Target position records:
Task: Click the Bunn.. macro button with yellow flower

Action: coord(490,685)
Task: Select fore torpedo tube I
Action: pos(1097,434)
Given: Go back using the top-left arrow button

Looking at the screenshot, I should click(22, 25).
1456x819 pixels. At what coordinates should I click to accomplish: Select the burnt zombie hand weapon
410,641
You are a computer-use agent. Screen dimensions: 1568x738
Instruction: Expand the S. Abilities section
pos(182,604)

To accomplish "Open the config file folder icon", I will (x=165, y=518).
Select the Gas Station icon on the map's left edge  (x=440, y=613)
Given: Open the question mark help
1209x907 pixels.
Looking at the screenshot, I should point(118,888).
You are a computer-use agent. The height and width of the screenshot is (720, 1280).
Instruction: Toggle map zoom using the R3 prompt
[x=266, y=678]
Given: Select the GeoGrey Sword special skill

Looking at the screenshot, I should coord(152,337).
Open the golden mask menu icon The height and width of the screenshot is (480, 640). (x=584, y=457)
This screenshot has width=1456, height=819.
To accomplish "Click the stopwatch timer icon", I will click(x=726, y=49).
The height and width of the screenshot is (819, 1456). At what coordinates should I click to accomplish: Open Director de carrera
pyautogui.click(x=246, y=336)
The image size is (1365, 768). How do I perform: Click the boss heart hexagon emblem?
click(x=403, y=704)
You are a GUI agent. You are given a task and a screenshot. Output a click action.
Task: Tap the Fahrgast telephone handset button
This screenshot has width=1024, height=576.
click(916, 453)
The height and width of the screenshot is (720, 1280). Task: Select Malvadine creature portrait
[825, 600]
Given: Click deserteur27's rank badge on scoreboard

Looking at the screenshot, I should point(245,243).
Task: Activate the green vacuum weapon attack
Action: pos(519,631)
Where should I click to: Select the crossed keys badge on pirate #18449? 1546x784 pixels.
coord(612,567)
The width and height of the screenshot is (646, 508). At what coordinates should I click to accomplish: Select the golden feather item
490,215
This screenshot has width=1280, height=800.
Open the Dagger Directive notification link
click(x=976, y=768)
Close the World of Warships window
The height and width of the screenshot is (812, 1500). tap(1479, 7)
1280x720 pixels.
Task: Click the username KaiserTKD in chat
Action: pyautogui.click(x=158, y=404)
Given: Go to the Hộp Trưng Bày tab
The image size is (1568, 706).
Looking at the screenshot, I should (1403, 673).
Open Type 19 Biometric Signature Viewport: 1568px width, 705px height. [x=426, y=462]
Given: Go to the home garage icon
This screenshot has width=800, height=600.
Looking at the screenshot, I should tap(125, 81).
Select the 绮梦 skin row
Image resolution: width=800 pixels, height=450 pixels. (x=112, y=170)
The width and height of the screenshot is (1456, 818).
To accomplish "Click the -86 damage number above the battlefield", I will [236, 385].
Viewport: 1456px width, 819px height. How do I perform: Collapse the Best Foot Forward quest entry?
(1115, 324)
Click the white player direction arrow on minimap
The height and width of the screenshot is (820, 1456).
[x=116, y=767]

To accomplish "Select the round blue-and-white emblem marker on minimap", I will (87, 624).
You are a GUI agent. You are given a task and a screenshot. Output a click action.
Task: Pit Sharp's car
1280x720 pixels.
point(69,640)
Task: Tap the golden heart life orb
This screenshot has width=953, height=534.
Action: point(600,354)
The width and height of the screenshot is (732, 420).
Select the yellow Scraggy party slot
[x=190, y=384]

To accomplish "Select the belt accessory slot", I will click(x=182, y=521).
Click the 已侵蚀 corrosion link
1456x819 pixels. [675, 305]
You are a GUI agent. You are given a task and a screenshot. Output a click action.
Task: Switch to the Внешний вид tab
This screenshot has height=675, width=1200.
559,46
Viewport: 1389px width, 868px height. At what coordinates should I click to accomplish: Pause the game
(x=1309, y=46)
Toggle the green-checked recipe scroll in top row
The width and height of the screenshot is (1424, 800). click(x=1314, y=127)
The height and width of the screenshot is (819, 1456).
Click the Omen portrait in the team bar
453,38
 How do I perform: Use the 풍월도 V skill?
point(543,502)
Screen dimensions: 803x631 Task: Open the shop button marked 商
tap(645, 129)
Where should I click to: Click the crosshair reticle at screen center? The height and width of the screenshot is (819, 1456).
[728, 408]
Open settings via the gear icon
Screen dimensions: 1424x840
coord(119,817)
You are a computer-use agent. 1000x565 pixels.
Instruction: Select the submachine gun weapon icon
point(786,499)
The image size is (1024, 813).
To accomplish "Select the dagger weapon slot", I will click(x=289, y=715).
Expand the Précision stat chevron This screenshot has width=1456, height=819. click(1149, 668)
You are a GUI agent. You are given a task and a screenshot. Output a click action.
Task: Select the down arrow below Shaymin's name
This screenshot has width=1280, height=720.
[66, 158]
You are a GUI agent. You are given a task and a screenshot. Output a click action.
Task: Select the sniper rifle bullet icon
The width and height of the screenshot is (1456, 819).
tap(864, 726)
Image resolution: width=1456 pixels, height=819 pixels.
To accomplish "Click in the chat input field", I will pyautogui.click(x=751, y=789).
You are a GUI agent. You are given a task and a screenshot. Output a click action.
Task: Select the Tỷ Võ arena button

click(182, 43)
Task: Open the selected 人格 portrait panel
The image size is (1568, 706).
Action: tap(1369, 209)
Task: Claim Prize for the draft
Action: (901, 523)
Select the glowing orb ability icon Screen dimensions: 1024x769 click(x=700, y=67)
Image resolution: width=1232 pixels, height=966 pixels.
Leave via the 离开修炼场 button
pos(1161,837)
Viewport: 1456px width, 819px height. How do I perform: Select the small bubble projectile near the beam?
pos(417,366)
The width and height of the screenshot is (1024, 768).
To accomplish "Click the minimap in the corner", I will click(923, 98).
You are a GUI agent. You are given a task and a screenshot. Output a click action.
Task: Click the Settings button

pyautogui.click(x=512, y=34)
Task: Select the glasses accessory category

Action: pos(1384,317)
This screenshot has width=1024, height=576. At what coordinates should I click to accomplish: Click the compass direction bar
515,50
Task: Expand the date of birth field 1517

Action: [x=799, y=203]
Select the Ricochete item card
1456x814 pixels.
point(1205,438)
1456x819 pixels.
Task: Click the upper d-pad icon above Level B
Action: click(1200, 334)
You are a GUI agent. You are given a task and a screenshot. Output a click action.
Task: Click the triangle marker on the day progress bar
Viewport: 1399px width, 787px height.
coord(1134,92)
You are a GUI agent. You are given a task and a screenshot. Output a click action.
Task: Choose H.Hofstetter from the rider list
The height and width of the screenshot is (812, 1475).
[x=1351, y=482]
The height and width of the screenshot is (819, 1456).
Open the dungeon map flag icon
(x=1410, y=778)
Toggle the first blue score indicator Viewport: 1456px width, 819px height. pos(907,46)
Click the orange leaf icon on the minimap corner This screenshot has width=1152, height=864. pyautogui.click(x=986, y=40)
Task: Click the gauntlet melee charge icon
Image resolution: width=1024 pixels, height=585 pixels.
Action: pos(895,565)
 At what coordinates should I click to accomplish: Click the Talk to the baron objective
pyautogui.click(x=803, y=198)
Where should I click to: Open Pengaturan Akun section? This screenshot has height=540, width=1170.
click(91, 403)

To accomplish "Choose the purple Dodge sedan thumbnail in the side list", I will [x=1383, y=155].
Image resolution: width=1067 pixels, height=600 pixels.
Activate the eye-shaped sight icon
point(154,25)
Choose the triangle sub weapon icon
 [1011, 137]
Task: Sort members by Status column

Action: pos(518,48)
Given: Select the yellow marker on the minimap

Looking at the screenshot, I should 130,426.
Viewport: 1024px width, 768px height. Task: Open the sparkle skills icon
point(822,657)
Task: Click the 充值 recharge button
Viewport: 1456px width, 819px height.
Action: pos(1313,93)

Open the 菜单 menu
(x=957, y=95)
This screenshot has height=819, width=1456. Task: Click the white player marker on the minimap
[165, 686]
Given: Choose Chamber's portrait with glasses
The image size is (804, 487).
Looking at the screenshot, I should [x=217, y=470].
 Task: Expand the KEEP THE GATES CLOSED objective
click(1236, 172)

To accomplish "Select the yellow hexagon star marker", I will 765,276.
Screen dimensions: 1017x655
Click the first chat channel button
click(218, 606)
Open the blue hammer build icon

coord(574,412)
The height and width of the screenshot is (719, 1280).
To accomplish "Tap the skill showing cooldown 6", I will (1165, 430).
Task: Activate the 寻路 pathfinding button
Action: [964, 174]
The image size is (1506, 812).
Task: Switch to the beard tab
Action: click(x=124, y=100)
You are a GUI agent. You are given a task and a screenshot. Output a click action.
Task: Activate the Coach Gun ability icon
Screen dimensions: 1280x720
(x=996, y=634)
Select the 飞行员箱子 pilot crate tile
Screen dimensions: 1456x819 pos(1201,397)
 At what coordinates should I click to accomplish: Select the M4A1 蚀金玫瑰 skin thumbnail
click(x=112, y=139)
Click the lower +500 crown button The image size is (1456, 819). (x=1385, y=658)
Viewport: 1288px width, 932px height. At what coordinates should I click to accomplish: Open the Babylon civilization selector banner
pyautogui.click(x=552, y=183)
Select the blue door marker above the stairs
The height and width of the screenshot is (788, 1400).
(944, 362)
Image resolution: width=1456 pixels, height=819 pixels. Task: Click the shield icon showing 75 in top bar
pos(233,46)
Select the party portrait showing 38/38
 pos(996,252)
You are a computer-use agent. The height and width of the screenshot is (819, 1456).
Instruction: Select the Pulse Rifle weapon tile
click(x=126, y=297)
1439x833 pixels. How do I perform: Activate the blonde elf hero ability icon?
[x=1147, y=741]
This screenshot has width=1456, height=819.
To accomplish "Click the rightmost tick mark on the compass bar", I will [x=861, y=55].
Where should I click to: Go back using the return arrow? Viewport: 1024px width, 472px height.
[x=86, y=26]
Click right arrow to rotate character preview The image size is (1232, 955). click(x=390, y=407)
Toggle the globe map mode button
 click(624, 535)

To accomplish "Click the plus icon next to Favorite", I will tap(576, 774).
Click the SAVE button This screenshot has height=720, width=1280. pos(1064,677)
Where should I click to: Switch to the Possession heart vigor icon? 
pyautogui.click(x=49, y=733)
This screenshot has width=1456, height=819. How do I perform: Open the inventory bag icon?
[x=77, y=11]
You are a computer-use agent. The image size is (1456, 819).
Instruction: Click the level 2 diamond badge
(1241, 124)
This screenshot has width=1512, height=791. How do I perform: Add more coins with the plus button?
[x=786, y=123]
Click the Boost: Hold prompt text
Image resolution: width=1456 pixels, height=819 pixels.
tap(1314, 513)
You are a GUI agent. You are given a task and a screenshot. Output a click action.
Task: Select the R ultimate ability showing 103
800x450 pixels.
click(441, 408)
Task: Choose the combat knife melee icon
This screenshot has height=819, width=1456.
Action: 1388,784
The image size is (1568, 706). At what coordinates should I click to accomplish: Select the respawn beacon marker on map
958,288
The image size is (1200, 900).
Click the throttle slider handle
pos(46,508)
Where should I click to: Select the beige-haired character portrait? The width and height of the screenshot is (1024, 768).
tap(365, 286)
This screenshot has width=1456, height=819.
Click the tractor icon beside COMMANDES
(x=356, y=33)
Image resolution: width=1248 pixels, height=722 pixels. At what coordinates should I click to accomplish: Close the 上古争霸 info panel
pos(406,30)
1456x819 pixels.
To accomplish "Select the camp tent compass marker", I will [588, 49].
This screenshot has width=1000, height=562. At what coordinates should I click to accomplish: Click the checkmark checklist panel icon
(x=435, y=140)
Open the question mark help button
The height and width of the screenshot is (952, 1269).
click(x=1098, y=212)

**PROBLEM TO WORK ON**
Can you render the data above as a Markdown table with the columns Row and Line, starting at the line that contains "Click the 已侵蚀 corrosion link" and ending at the line that contains "will click(x=289, y=715).", with one line per row and blank lines left out?

**FINISHED EXERCISE**
| Row | Line |
|---|---|
| 1 | Click the 已侵蚀 corrosion link |
| 2 | 1456x819 pixels. [675, 305] |
| 3 | You are a GUI agent. You are given a task and a screenshot. Output a click action. |
| 4 | Task: Switch to the Внешний вид tab |
| 5 | This screenshot has height=675, width=1200. |
| 6 | 559,46 |
| 7 | Viewport: 1389px width, 868px height. At what coordinates should I click to accomplish: Pause the game |
| 8 | (x=1309, y=46) |
| 9 | Toggle the green-checked recipe scroll in top row |
| 10 | The width and height of the screenshot is (1424, 800). click(x=1314, y=127) |
| 11 | The height and width of the screenshot is (819, 1456). |
| 12 | Click the Omen portrait in the team bar |
| 13 | 453,38 |
| 14 |  How do I perform: Use the 풍월도 V skill? |
| 15 | point(543,502) |
| 16 | Screen dimensions: 803x631 Task: Open the shop button marked 商 |
| 17 | tap(645, 129) |
| 18 | Where should I click to: Click the crosshair reticle at screen center? The height and width of the screenshot is (819, 1456). |
| 19 | [728, 408] |
| 20 | Open settings via the gear icon |
| 21 | Screen dimensions: 1424x840 |
| 22 | coord(119,817) |
| 23 | You are a computer-use agent. 1000x565 pixels. |
| 24 | Instruction: Select the submachine gun weapon icon |
| 25 | point(786,499) |
| 26 | The image size is (1024, 813). |
| 27 | To accomplish "Select the dagger weapon slot", I will click(x=289, y=715). |